Goal:
Could you output the data from the line containing "Where should I click to: Click the turn" through the line containing "Action: point(307,45)", reproducing each line verbatim?

Extracted information:
>> Start

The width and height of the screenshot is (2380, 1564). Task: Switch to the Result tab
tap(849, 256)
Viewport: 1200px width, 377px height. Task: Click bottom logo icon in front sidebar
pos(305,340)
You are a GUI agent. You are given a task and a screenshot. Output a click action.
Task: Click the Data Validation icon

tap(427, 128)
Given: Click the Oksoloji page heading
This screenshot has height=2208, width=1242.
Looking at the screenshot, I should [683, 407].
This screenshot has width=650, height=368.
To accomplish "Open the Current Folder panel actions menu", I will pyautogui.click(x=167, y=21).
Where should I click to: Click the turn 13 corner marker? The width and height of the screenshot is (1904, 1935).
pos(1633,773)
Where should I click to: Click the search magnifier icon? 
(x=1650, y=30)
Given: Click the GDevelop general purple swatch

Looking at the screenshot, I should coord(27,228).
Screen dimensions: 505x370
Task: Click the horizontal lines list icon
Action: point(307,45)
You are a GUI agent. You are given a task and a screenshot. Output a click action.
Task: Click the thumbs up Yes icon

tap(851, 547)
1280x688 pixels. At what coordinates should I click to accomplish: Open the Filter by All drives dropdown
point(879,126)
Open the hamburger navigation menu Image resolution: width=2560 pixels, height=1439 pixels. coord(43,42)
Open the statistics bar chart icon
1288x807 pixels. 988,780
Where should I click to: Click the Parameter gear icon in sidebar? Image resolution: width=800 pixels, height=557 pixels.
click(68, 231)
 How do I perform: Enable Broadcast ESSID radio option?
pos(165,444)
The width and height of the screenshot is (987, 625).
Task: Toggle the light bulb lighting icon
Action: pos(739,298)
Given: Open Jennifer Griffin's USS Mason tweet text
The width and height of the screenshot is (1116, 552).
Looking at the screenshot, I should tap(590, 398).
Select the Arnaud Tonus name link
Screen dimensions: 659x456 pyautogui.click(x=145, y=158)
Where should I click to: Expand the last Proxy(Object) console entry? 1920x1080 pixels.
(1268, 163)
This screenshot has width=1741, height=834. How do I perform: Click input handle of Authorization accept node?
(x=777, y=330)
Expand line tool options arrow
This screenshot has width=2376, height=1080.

>> End

Response:
Where should I click to: Click the turn 13 corner marker? The width and height of the screenshot is (1904, 1935).
pos(1633,773)
Where should I click to: Click the search magnifier icon? 
(x=1650, y=30)
Given: Click the GDevelop general purple swatch

Looking at the screenshot, I should coord(27,228).
Screen dimensions: 505x370
Task: Click the horizontal lines list icon
Action: point(307,45)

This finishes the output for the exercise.